Wie gefährlich diese Konstellation sein kann, bewies nicht zuletzt die Situation bei den Olympischen Spielen im Vorjahr, als Deutschland Gastgeber Frankreich in der Vorrunde klar und deutlich besiegte, bevor sich die Hausherren im Halbfinale revanchierten und knapp gewannen. "Das war eine klare Lehrstunde für uns", verriet Obst. "Es wird ein komplett neues Spiel morgen. Finnland hat Serbien geschlagen, kommt mit einer Menge Selbstvertrauen, wird das Ding aus der Vorrunde sicherlich noch im Hinterkopf haben. Und sie werden eine Menge Fans mitbringen. Wir müssen fokussiert bleiben und unser Spiel abrufen."
Coach Ibrahimagic analysierte: "Wenn man sie spielen lässt, sind sie sehr schwer zu verteidigen, da müssen wir einen besseren Job machen als in der ersten Hälfte gegen Slowenien.". Um Finnlands Fiebertraum am Leben zu erhalten, muss deren Star Lauri Markkanen abliefern. Den hielten die Deutschen beim Sieg in Tampere bei uncharakteristischen 11 Punkten und 26 Prozent Trefferquote.

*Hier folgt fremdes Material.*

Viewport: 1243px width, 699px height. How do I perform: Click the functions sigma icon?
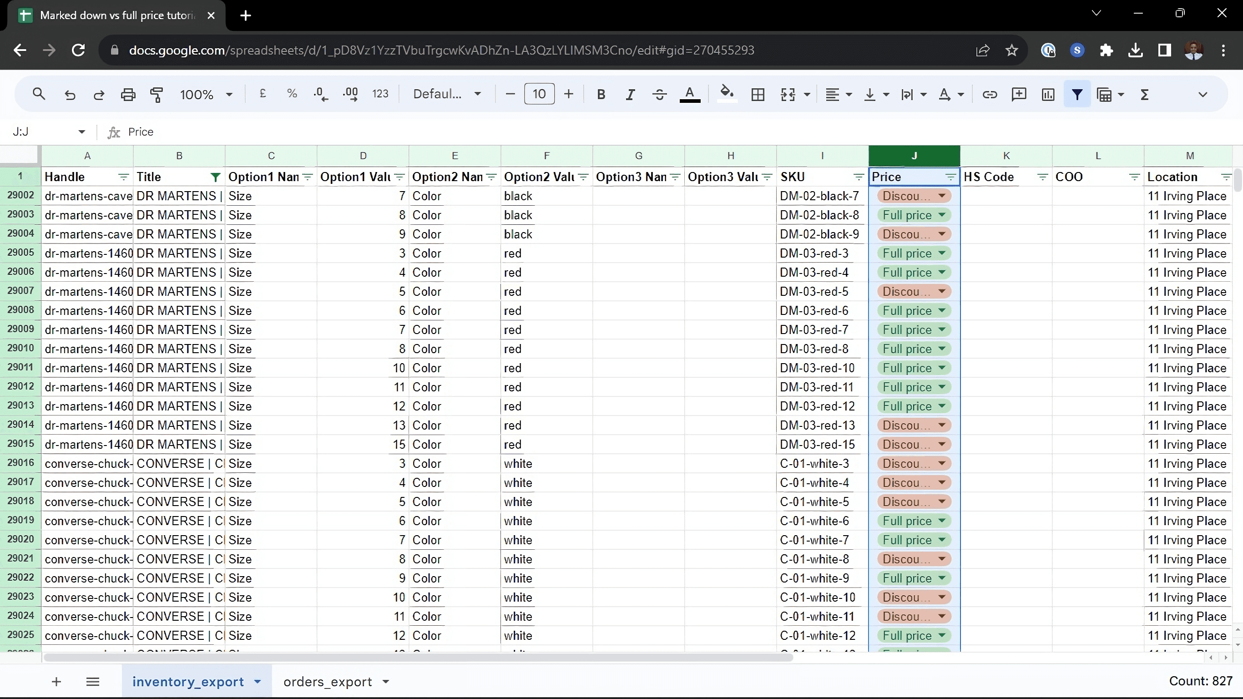1144,94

Fürs Halbfinale hat sich der NBA-All-Star Deutschlands Ikone Dirk Nowitzki zum Vorbild genommen - und will seine Farben wie einst Nowitzki bei der EuroBasket 2005 zu Edelmetall führen. "Ich hatte schon häufiger die Möglichkeit, mit Dirk zu sprechen. Er ist ein super Typ und war ein herausragender Spieler. Einer der besten aller Zeiten. Ich versuche, ähnlich erfolgreich zu sein wie er und in seine riesigen Fußstapfen zu treten.

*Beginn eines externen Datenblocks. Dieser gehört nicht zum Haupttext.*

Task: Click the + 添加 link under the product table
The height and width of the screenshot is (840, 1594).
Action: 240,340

Wieso es diesmal, im erneuten Aufeinandertreffen mit den favorisierten Gegnern aus Deutschland, anders laufen sollte als vergangene Woche? "Es war nicht unser bestes Spiel. Sie haben unsere Stärken sehr gut neutralisiert. Da haben wir jetzt nachjustiert, um morgen unseren Basketball zu spielen", so Markkanen auf ntv.de-Nachfrage: "Wir brauchen definitiv keine extra Motivation oder Energie gegen sie."
Der DBB will seinen zweiten EM-Titel nach 1993 und greift außerdem nach dem extrem seltenen EM/WM-Double. Nur der Sowjetunion, Jugoslawien und Spanien ist dieses Kunststück bislang gelungen. Dennis Schröder und Co. sind noch zwei Siege davon entfernt.